New prospectus and certification for SAYE savings arrangements

Out-Law News | 07 Sep 2011 | 3:16 pm | 1 min. read

New save as you earn (SAYE) savings contracts will be subject to new savings rates as a result of the latest prospectus and certification published by HM Revenue & Customs (HMRC).

Savings providers received notice of the changes to bonus rates last month.   The new rates are applicable where the invitation to enter into the SAYE savings contract was made from 23 September 2011 onwards.

SAYE is an HMRC-approved all-employee share option scheme that can be offered by employers to their employees. Participating employees make a fixed monthly payment of between £5 and £250 into an authorised savings arrangement over a period of three or five years. At the end of the contract period employees can use the savings, and any bonus, to buy shares in their employing company or receive a tax-free payment. Banks and building societies offering saving arrangements must be certified by HMRC.

The share option is normally only exercisable after a period of three, five or seven years and shares may be granted at a discount of up to 20% below the market value of the shares at that time. No tax is charged on the grant of the share option and no income tax will be charged on any profit made when the option is exercised in most circumstances.

The bonus rates for five and seven year savings contracts have fallen, with the rate for three year contracts remaining at 0% (from 12 August 2011). Savers with three or five year savings contracts will no longer be entitled to a bonus at the end of their contract, while those who have entered seven year contracts will now receive a bonus of 0.58% of their annual investment.

Savers who leave a SAYE scheme early are also no longer entitled to a bonus on any savings repaid (from 12 August 2011).

SAYE bonus rates reflect market swap rates, and are reviewed on the occurrence of certain 'trigger' events in accordance with the mechanism set out on HMRC's website. The previous rates came into effect on 12 August 2011.

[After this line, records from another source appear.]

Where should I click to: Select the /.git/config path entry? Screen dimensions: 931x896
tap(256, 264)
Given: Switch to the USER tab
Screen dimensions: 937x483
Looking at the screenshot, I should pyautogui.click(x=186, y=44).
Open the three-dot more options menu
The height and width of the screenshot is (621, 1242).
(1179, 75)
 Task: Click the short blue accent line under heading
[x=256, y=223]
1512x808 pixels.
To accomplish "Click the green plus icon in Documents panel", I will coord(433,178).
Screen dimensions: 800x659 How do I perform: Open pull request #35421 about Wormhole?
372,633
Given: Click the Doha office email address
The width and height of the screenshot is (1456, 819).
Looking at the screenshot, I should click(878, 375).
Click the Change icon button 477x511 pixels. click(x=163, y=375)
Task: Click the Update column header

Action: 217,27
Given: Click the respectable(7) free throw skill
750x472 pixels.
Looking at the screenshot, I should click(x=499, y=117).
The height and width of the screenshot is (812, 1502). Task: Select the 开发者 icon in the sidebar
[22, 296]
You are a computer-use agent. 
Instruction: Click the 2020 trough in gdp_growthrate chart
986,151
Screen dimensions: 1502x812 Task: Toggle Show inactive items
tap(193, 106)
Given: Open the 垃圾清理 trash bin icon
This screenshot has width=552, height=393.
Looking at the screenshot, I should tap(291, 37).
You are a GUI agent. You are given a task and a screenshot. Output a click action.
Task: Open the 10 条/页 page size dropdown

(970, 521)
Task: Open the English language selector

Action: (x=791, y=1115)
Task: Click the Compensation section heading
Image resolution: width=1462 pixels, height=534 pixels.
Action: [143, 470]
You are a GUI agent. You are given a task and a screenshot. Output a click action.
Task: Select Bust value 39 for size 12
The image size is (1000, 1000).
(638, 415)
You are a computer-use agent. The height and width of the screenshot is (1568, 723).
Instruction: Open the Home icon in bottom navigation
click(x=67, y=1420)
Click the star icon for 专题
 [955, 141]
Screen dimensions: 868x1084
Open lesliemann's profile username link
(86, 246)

Lynette Jacobs, an expert in share plans with Pinsent Masons, the law firm behind Out-Law.com, thought that despite the reduced bonus rates, SAYE schemes still offered some advantages.

"SAYE can still deliver value through rising share prices and where options are granted at a discount as permitted under the legislation," said Jacobs. "It is to be hoped that employers and employees will continue to recognise the potential of SAYE to deliver value in this way, combined with the beneficial tax treatment."

Employees who are already saving under existing SAYE contracts will not be affected by the rate changes.